━━━━━ RECORDS PROVIDED ━━━━━

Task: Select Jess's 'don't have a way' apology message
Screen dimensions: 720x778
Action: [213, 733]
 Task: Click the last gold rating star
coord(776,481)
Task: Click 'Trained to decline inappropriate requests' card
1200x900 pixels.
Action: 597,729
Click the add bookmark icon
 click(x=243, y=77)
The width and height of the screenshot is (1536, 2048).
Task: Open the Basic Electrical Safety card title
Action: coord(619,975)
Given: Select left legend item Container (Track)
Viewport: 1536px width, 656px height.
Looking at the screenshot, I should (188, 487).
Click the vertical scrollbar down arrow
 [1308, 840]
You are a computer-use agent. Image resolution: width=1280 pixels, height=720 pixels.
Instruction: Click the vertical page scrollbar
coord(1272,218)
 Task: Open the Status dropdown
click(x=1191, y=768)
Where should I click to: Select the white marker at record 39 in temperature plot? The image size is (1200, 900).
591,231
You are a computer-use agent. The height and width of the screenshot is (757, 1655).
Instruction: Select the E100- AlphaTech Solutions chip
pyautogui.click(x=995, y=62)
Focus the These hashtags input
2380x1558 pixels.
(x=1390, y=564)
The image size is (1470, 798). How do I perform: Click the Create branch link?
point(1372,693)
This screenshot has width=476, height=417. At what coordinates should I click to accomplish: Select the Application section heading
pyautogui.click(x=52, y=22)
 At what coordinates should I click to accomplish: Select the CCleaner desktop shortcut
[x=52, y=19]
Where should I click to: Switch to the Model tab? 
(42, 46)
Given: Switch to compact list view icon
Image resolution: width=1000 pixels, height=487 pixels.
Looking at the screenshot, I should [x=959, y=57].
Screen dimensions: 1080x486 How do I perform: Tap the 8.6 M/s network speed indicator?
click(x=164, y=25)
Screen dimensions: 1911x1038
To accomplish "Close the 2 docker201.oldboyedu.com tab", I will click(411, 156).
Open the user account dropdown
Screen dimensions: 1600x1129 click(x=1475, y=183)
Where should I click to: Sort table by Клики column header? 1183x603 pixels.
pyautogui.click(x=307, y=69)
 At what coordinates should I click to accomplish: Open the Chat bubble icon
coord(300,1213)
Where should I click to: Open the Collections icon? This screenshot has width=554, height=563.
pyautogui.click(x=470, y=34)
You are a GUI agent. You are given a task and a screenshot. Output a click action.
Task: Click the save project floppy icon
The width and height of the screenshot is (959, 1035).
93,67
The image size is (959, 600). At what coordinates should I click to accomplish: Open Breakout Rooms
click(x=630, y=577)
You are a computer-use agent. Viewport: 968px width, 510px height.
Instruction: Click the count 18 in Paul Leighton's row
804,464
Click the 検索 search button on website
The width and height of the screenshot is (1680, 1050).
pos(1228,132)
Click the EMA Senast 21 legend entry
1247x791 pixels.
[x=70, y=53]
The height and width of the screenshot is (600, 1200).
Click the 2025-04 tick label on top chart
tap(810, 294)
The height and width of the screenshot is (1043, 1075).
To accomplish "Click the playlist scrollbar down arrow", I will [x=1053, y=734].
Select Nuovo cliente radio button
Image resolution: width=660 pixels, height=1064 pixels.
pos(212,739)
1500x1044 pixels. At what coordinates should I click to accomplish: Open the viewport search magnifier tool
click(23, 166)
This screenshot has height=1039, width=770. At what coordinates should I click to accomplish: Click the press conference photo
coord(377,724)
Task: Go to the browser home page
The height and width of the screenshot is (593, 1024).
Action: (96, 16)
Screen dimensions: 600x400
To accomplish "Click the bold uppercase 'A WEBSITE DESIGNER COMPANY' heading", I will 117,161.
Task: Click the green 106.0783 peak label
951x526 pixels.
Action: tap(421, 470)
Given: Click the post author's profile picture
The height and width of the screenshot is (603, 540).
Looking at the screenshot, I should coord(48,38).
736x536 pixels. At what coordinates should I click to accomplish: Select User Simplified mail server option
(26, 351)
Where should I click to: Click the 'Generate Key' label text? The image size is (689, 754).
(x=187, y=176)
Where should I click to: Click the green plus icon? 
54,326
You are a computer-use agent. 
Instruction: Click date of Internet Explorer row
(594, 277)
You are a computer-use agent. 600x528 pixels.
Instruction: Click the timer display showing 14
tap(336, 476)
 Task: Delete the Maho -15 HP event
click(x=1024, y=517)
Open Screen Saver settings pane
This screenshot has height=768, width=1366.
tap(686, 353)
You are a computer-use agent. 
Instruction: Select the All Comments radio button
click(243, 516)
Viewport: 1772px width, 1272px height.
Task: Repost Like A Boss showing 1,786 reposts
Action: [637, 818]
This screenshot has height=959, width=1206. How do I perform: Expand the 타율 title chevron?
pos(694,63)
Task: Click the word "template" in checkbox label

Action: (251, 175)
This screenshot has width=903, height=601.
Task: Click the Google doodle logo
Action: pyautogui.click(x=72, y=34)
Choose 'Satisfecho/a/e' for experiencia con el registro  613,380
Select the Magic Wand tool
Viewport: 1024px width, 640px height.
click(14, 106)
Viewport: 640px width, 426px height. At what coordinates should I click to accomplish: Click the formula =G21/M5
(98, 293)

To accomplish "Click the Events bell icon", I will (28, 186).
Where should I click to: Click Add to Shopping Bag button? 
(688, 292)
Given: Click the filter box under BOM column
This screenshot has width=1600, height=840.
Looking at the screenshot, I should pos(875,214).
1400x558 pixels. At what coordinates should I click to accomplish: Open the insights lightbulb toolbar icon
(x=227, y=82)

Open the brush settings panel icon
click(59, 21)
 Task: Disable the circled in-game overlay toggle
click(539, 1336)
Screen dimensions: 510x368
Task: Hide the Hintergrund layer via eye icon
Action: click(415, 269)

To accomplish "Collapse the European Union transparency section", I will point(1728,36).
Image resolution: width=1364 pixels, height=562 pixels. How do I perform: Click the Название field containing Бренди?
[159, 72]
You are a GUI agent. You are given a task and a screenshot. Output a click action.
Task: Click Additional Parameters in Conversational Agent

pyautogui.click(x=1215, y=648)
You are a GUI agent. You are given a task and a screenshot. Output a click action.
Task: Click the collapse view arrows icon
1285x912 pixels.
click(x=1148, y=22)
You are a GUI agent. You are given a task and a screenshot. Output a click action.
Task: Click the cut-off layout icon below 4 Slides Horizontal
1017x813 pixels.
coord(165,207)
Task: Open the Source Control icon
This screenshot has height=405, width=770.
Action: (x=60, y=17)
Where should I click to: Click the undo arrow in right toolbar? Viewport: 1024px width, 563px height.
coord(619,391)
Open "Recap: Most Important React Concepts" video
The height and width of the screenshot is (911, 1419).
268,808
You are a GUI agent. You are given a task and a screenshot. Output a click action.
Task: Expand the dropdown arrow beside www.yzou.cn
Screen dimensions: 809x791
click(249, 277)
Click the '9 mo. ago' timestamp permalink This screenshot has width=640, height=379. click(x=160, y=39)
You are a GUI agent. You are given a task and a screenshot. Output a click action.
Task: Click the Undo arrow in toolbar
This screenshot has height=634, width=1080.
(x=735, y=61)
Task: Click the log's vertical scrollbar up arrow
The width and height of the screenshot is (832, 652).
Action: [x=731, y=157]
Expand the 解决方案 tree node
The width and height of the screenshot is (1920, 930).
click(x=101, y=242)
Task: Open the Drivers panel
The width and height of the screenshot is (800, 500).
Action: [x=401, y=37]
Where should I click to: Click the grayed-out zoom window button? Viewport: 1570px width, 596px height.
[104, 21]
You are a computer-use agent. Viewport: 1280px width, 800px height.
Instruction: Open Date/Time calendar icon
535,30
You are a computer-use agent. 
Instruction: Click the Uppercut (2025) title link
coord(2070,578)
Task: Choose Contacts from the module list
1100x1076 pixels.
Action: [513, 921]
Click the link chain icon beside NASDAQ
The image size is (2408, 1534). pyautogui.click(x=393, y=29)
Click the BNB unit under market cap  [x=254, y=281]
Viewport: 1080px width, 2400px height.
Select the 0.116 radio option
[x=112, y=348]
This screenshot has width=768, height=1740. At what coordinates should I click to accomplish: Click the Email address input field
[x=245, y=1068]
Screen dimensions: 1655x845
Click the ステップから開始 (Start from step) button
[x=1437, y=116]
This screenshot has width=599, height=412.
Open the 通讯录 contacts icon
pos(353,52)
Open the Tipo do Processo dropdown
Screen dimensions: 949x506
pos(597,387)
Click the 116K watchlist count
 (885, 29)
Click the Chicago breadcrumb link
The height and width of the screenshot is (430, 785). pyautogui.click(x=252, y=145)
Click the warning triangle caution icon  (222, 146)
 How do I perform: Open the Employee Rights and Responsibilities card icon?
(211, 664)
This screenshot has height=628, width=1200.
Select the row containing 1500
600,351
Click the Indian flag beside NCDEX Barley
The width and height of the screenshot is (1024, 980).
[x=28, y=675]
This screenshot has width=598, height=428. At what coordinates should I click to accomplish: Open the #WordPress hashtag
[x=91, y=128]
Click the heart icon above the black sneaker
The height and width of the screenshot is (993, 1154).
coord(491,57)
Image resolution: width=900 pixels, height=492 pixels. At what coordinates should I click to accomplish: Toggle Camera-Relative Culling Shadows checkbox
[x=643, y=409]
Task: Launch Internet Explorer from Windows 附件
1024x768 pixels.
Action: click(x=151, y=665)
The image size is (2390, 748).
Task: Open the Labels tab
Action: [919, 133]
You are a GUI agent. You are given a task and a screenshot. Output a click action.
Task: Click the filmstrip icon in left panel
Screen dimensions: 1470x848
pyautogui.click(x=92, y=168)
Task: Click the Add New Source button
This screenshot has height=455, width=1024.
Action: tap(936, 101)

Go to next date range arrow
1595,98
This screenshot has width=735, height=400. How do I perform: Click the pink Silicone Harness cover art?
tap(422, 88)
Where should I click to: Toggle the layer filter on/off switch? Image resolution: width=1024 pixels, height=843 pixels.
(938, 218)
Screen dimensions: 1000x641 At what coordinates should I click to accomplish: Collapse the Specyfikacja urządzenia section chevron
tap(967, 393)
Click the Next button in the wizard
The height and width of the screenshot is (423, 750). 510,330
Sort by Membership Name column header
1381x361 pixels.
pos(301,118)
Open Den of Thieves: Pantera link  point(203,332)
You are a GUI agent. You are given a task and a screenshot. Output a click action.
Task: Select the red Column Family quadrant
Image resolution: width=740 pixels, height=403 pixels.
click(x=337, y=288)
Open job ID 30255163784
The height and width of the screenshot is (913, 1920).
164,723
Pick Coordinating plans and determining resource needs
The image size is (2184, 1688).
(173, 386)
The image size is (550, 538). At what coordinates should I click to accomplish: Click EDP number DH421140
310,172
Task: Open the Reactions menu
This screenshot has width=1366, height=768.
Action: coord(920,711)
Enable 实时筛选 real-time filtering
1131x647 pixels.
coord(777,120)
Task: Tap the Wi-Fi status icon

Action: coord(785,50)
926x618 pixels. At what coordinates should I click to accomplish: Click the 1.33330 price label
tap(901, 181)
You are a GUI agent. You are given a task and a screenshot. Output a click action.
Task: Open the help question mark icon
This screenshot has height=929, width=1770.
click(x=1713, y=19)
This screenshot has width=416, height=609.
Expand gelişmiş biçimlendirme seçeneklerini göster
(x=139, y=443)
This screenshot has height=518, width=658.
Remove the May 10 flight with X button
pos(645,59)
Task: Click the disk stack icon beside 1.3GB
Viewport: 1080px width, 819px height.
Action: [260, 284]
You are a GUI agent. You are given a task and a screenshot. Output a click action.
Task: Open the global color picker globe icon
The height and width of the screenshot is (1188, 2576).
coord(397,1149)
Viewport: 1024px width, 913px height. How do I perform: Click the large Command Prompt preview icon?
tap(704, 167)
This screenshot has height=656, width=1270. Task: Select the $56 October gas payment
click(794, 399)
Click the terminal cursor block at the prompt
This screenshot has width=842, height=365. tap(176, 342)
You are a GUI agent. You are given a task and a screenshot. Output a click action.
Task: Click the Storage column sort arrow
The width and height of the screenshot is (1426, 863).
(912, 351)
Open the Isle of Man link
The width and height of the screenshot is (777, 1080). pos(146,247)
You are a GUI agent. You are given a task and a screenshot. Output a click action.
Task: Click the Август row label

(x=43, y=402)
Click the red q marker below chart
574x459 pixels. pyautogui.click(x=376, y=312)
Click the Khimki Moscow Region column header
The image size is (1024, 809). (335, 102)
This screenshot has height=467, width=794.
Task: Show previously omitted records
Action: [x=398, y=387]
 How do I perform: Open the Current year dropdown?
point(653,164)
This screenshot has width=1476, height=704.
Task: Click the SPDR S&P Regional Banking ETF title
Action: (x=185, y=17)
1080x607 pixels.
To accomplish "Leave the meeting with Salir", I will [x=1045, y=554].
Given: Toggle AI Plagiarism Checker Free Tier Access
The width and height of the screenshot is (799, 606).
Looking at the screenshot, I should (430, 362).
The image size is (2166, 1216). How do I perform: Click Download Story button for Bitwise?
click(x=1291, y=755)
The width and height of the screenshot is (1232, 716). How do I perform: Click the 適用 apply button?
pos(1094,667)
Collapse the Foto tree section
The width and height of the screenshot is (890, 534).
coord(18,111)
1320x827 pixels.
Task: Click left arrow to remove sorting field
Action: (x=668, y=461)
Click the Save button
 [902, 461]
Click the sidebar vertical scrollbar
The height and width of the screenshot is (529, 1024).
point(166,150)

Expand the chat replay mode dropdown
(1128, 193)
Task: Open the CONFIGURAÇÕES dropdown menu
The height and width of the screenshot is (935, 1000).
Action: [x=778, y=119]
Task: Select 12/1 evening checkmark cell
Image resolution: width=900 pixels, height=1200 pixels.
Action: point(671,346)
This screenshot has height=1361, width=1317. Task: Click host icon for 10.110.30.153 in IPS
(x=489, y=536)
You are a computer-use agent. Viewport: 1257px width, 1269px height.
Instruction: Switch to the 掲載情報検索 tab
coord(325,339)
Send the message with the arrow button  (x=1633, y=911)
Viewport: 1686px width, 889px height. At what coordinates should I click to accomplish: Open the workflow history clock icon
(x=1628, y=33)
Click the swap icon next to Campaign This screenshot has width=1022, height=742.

━━━━━

> _PROBLEM TO SOLVE_
Return, unchanged, the run of lines above that opens with the line containing "You are a computer-use agent. Viewport: 968px" and closes with the line containing "Screen dimensions: 600x400". Include both.

> _RESPONSE BELOW_
You are a computer-use agent. Viewport: 968px width, 510px height.
Instruction: Click the count 18 in Paul Leighton's row
804,464
Click the 検索 search button on website
The width and height of the screenshot is (1680, 1050).
pos(1228,132)
Click the EMA Senast 21 legend entry
1247x791 pixels.
[x=70, y=53]
The height and width of the screenshot is (600, 1200).
Click the 2025-04 tick label on top chart
tap(810, 294)
The height and width of the screenshot is (1043, 1075).
To accomplish "Click the playlist scrollbar down arrow", I will [x=1053, y=734].
Select Nuovo cliente radio button
Image resolution: width=660 pixels, height=1064 pixels.
pos(212,739)
1500x1044 pixels. At what coordinates should I click to accomplish: Open the viewport search magnifier tool
click(23, 166)
This screenshot has height=1039, width=770. At what coordinates should I click to accomplish: Click the press conference photo
coord(377,724)
Task: Go to the browser home page
The height and width of the screenshot is (593, 1024).
Action: (96, 16)
Screen dimensions: 600x400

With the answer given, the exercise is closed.